Stored data
■ ■ ■ ■

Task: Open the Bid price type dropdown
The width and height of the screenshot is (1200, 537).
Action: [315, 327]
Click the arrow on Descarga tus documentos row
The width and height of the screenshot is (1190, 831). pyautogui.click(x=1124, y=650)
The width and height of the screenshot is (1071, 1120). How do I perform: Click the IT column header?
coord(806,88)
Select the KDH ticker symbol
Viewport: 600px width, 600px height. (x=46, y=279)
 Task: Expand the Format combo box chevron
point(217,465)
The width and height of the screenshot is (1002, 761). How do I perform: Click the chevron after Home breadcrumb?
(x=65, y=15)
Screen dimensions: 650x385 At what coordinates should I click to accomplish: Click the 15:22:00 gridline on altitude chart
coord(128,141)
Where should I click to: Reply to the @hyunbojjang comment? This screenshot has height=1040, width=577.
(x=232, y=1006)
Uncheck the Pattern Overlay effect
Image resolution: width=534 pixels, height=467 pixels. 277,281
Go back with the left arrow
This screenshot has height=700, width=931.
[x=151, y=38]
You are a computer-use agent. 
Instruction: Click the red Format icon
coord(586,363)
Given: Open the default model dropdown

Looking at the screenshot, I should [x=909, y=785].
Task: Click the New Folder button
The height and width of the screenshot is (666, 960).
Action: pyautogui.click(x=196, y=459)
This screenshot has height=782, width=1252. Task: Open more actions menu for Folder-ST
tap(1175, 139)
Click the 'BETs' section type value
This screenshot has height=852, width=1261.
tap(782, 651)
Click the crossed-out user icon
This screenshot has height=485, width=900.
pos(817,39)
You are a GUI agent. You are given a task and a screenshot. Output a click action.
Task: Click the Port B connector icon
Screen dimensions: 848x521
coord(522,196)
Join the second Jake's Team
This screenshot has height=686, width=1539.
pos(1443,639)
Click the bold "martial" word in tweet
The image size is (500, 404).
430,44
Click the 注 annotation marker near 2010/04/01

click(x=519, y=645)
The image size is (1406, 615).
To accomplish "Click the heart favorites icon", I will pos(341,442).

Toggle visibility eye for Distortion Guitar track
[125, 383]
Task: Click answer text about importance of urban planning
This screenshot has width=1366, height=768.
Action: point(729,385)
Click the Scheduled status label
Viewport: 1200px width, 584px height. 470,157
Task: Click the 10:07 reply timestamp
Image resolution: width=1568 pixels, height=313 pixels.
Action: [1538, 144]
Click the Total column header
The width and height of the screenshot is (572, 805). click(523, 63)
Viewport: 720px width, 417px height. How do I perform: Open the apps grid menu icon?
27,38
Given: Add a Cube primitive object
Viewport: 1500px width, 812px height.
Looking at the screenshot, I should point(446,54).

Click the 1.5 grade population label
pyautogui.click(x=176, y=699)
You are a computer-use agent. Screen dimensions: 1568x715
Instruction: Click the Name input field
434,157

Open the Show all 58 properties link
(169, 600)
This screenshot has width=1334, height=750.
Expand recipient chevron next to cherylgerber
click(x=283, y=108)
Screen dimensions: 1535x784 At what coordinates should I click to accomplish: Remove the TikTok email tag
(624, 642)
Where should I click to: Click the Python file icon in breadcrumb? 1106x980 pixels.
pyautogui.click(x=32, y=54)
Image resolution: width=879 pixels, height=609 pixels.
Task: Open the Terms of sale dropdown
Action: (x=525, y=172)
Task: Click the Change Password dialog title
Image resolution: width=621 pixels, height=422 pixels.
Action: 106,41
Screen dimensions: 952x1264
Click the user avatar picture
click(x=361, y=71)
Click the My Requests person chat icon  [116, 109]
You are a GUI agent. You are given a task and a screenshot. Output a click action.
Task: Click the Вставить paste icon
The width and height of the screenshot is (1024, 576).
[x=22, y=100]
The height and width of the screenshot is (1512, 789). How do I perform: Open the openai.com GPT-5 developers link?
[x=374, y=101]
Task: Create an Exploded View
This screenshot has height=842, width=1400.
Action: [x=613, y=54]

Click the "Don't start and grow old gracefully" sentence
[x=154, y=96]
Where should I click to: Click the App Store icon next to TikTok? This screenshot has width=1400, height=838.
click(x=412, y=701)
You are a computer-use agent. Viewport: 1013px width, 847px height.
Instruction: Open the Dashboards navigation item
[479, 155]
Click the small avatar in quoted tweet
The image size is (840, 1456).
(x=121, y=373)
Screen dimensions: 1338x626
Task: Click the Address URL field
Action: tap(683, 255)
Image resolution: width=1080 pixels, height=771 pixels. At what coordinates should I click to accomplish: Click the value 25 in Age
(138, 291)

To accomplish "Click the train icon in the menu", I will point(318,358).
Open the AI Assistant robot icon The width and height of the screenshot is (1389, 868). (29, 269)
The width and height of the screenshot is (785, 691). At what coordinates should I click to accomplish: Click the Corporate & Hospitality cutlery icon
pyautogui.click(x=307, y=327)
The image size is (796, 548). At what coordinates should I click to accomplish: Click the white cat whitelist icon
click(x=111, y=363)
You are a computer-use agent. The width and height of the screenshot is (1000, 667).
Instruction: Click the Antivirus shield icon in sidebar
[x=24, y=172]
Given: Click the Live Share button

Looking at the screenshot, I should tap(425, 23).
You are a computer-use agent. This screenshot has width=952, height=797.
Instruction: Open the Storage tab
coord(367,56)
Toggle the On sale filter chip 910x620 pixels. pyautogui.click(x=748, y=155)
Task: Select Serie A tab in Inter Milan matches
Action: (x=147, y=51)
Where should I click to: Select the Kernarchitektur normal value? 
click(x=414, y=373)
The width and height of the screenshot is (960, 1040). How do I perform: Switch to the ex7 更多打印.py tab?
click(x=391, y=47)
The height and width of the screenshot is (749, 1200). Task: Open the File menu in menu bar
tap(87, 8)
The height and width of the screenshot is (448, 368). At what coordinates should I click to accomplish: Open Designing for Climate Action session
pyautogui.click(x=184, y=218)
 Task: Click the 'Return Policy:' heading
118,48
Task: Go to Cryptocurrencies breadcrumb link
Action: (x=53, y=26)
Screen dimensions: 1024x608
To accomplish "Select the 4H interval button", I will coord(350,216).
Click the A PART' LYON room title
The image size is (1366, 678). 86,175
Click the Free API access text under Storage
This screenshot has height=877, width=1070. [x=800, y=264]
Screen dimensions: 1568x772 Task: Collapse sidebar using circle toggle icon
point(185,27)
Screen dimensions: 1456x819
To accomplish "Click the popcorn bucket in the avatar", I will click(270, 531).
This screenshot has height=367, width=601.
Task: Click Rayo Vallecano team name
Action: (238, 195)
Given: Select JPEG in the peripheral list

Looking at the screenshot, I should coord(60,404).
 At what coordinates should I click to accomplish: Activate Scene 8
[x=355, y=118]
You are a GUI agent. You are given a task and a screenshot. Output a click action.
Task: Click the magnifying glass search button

■ ■ ■ ■

*TASK*. Taking the entries above, restate exactly those lines that fall between the line with "Task: Click the Change Password dialog title" and the line with "Task: Create an Exploded View", keeping both of those lines too.

*RESPONSE BELOW*.
Task: Click the Change Password dialog title
Image resolution: width=621 pixels, height=422 pixels.
Action: 106,41
Screen dimensions: 952x1264
Click the user avatar picture
click(x=361, y=71)
Click the My Requests person chat icon  [116, 109]
You are a GUI agent. You are given a task and a screenshot. Output a click action.
Task: Click the Вставить paste icon
The width and height of the screenshot is (1024, 576).
[x=22, y=100]
The height and width of the screenshot is (1512, 789). How do I perform: Open the openai.com GPT-5 developers link?
[x=374, y=101]
Task: Create an Exploded View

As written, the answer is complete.